Je viens de voir une nouvelle intéressante sur la géopolitique des Balkans. Le parlement du Kosovo a finalement confirmé la nomination d’Albin Kurti en tant que Premier ministre, ce qui marque la fin d’une impasse politique qui durait depuis un an dans le pays.



Pour en parler, le jeune pays qu’est le Kosovo a effectivement connu pas mal de turbulences cette année. Après les élections de l’année dernière, le parti Vetevendosje de Kurti a gagné, mais n’a pas obtenu la majorité suffisante au parlement pour former un gouvernement, ce qui a conduit le pays à une paralysie politique. Finalement, il n’a pas eu d’autre choix que de tenir des élections anticipées pour briser cette impasse.

Ces élections anticipées ont eu lieu fin décembre, avec des résultats très clairs — Vetevendosje a obtenu plus de 51 % des voix, et Kurti a ainsi obtenu 66 sièges sur 120 au parlement pour confirmer sa fonction de Premier ministre. Mais le processus n’a pas été sans difficultés. Lors du comptage des votes, de nombreuses accusations de fraude ont éclaté, obligeant les autorités à procéder à un recomptage complet, et même à arrêter plus de 100 membres du personnel électoral, accusés d’avoir falsifié plus de 68 000 bulletins de vote. L’enquête sur cette élection impliquait quatre procureurs spécialisés en crimes graves et environ 200 policiers, ce qui montre l’ampleur de l’affaire.
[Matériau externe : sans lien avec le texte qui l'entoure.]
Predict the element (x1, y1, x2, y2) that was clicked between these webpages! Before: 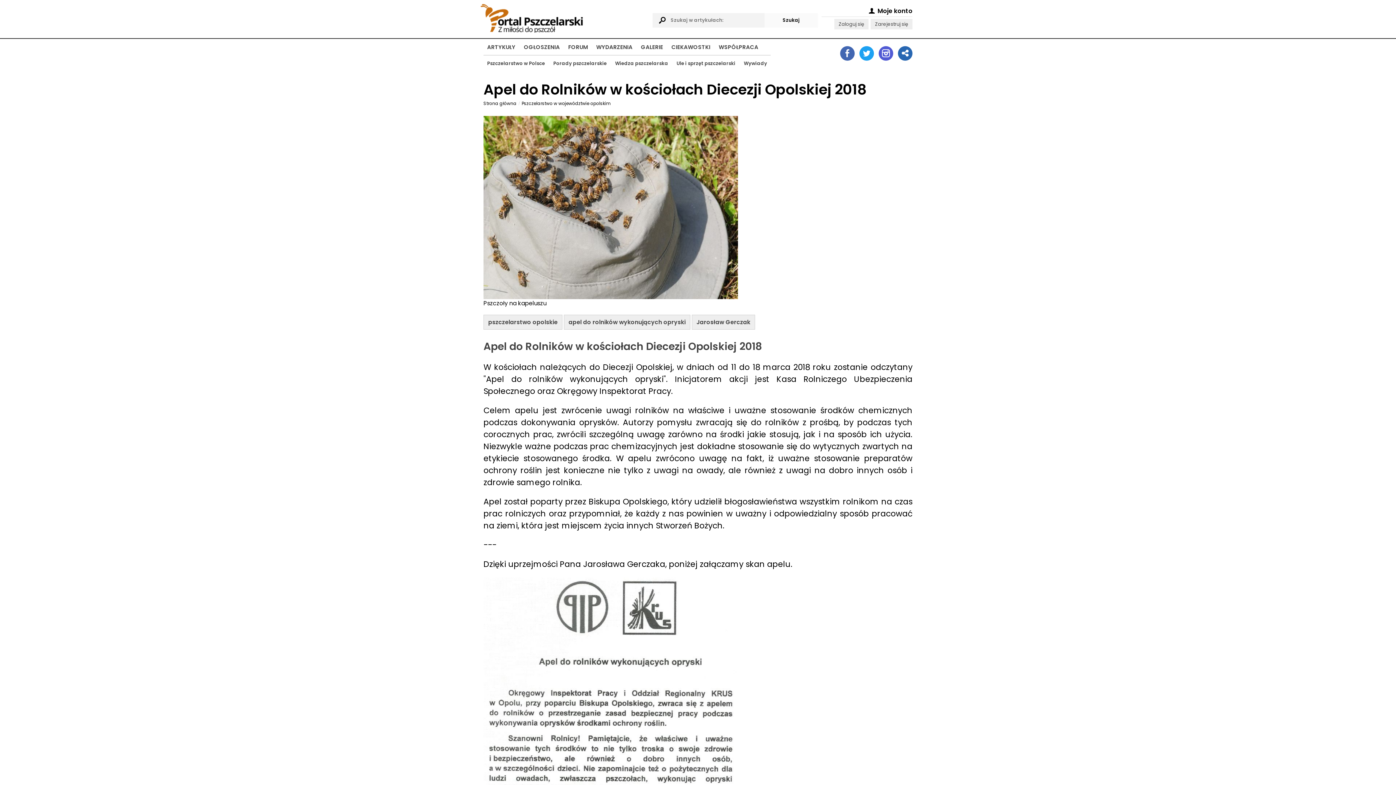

Dans son discours d’investiture, Kurti a souligné que le Kosovo est désormais le « pays le plus démocratique » de la région, ce qui est une déclaration plutôt intéressante. Il a aussi évoqué les tensions avec le pays voisin, la Serbie — qui ne reconnaît toujours pas l’indépendance du Kosovo — mais a indiqué qu’il chercherait à « normaliser les relations », ce qui est nécessaire pour que les deux pays rejoignent l’Union européenne. Le programme de son nouveau gouvernement se concentre principalement sur le développement économique et les investissements dans la défense.

Ce qui est intéressant, c’est que la stratégie de campagne de Kurti cette fois était complètement différente de ses précédentes. Il a abandonné ses discours axés sur la question territoriale et la minorité serbe, pour se concentrer sur les politiques économiques et sociales. Il a promis d’apporter une aide financière aux retraités et aux familles avec enfants, ce qui, selon ses adversaires, ressemblait à du « vote acheté », mais cela a visiblement porté ses fruits.
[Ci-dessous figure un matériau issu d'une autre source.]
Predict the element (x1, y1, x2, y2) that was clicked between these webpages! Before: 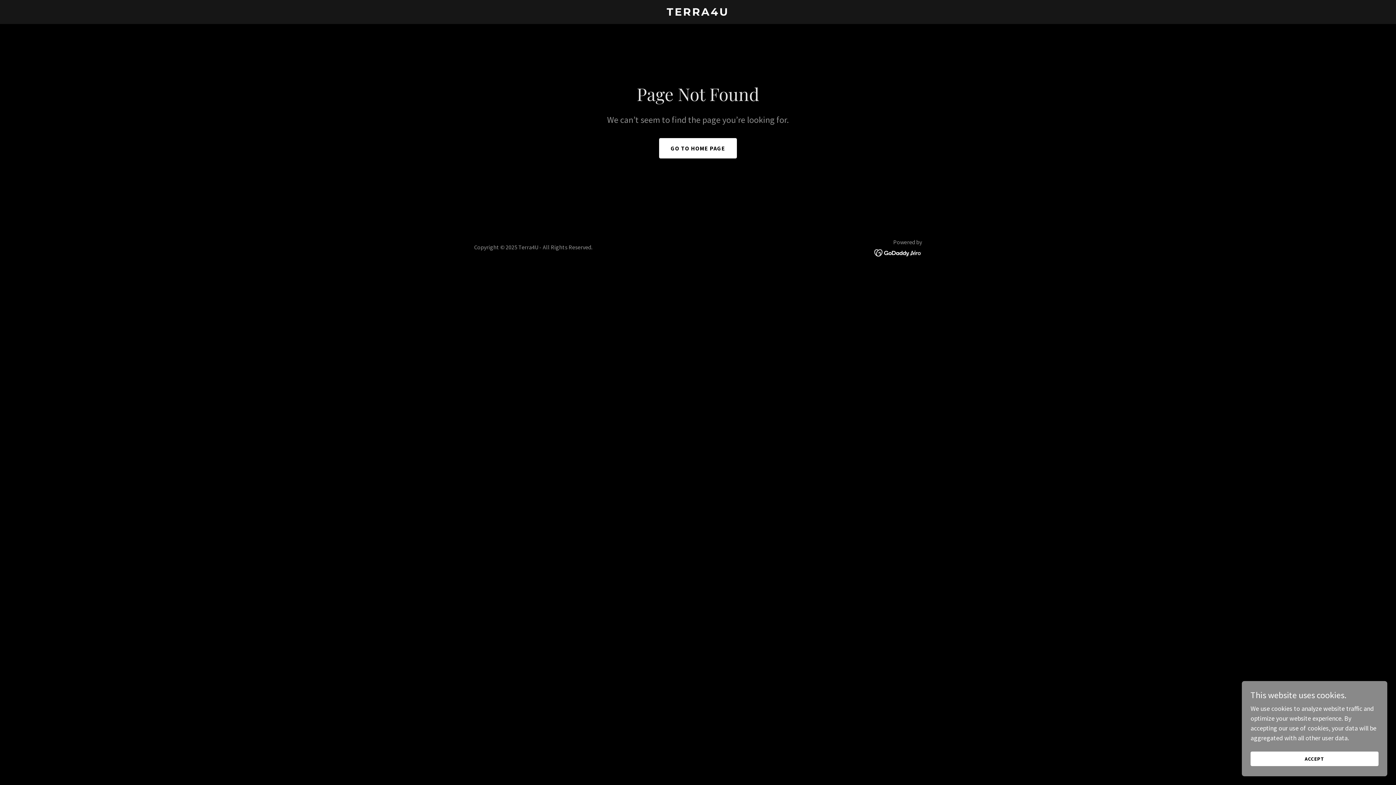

La formation de ce nouveau gouvernement représente un tournant pour le Kosovo. La paralysie politique précédente avait gelé l’aide internationale, et comme le Kosovo est l’un des pays les plus pauvres d’Europe, cette aide est cruciale. Un gouvernement stable signifie que les investissements peuvent reprendre, et que les projets de développement peuvent être lancés. Par ailleurs, le parlement a également élu l’ancienne ministre de la Justice, Albulena Haxhiu, comme nouvelle présidente.
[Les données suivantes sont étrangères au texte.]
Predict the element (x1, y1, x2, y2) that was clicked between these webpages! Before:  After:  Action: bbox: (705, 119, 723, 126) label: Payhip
En résumé, l’année politique du Kosovo touche enfin à sa fin. Bien que la fraude massive lors des élections ait suscité des inquiétudes, le pays balkane dispose désormais d’une orientation politique claire. La prochaine étape sera de voir si le gouvernement de Kurti pourra réellement tenir ses promesses de développement économique.